Like its peers, Expand Energy is in conversations to directly supply some of its nearly 7 Bcfe/d of net natural gas output to data center power generation, executives confirmed in an investor call Oct. 30.
Another northeastern U.S. gas producer, Range Resources, said on Oct. 23 that conversations are materializing around data centers’ future power demand.
“Those conversations have been happening in the background,” Expand CFO Mohit Singh said Oct. 30 in the company’s first earnings call since Chesapeake Energy and Southwestern Energy merged to form Expand.
The two gas producers combined Oct. 1 in a $7.4 billion deal that created the largest U.S. natural gas producer.
“We are in the process of consolidating the efforts that legacy Southwestern was doing on its end and what legacy Chesapeake was doing on our end,” Singh said.
Participants in the discussions include a consortium of data center developers, power generation companies, end-users, midstream operators and gas producers.
“It's fair to say there is lots of interest from all the different stakeholders involved in that value chain,” Singh said. “…We are having tons of conversations with all the right stakeholders.”
Of Expand’s gas production, about 63% is from the Appalachian Basin in the epicenter of the world’s largest data-center concentration—Data Center Valley in northern Virginia.
Fellow Appalachian producer, EQT Corp., told investors in a call Oct. 30 that data-center buildout—particularly AI-chip centers—is expected to result in an additional 10 Bcf/d of additional U.S. gas demand by 2030.
A “more aggressive data center buildout scenario drives plausible upside to ~18 Bcf/d of incremental natural gas demand by 2030,” EQT reported.
At Expand, President and CEO Nick Dell’Osso told investors that “demand domestically is clearly growing—and growing faster than I think a lot of models were predicting … one to two years ago in the form of power generation.”
A lot of the power demand for AI “is going to take several more years to develop,” he added.

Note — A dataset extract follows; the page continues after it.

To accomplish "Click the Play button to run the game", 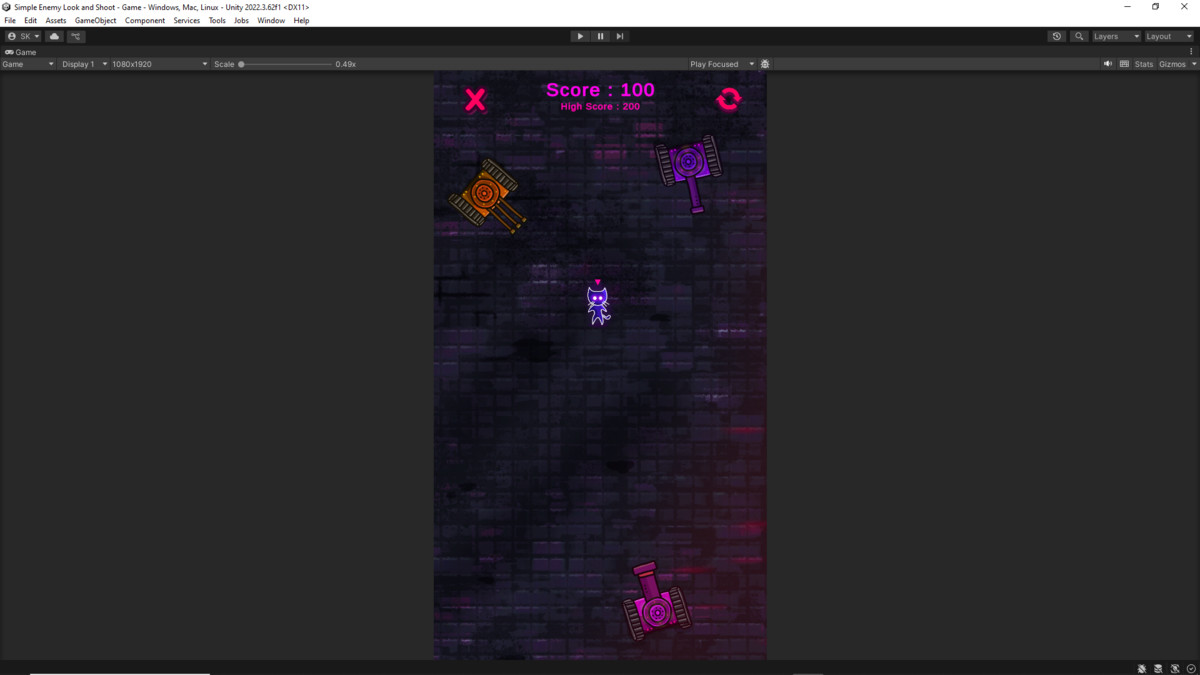I will pyautogui.click(x=580, y=35).
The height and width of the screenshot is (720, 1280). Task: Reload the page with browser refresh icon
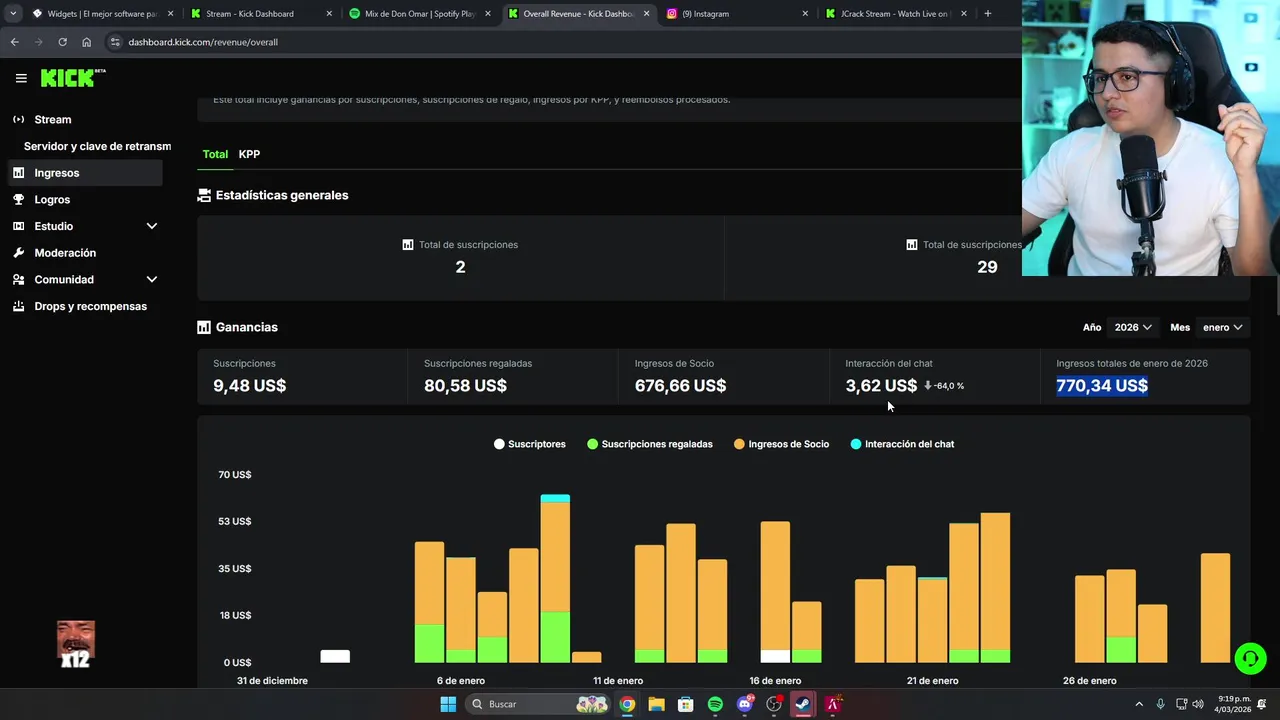point(62,42)
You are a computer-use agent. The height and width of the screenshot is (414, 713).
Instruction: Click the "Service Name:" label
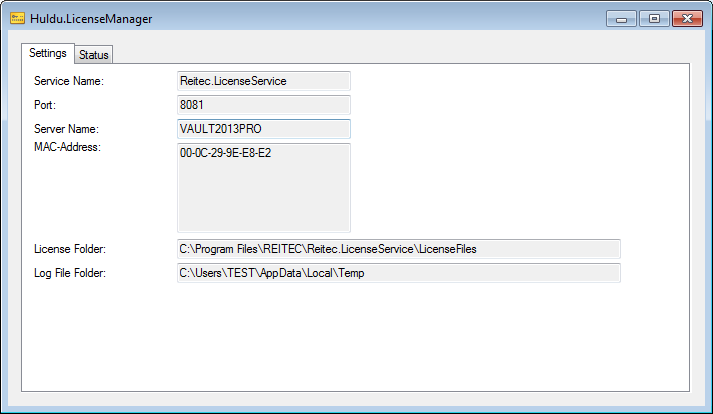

But the call on U.S. gas will be “structural and long-term and provide a pretty important tailwind,” Dell’Osso said.
1 Bcf in the hole
Expand began building a DUC inventory this spring and deferring TILs (turning wells inline to pipe) as a relatively mild winter didn’t draw much gas from storage, resulting in a sub-$2/MMBtu near-term futures market.
Adding DUCs that Southwestern held, Expand now holds 58, excluding those it has scheduled for completion. The company’s deferred TILs also total 58.
Expectations are that its DUC count will be mostly unchanged: DUCS at year-end will be at about 60 and deferred TILs will number roughly 80.
From the TIL inventory, Expand has up to 1 Bcf/d behind choke that can be put into pipe nearly immediately.
Meanwhile, the 60 DUCs will cost some $300 million to complete and turn into sales.
Several securities analysts asked Dell’Osso when Expand will let loose.
The 1 Bcf/d is “completely at our control as to whether or not we bring that online,” he said.
If gas futures are soft coming out of this winter—due to excess supply in storage again—“then these volumes don't need to come online,” Dell’Osso said.
When the market stabilizes, “we'll be prudent about turning production online and ready to rapidly respond to market condition when pricing improves,” Dell’Osso said.
Expand’s hedges currently have its gas getting more than $4/MMBtu.
“Simply put, we have effectively protected our 2025 program from a prolonged down-cycle while ensuring we can still capture significant upside value in periods of higher prices.”
Expand has 12 rigs at work currently—eight in the Haynesville Shale and four in Appalachia—and two completion crews, split 50-50 between the two plays. It can hold production flat with 12 rigs.
‘Flat to down’
Dell’Osso sees overall U.S. gas supply unchanged or lower through most of 2025, at least. Supply rose recently, but that’s typical as producers are getting new output into pipe at winter-contract prices, he noted
“But if you think about the rig count that we have for gas in the Lower 48, it is down quite a bit and it's not positioned to grow,” he said.
Permian associated gas production will be flat until more takeaway pipe is added.
“The trend we believe we're observing is that supply is going to be flat to down and probably remain that way until you see a rig-count change, which then has quite a lag time to it.
“So the dynamics for supply/demand fundamentals for gas are very strong.”
Winter demand will affect “the timing of when supply and demand come together to change the character of the strip. But we definitely see it changing sometime in the relatively near future,” Dell’Osso said.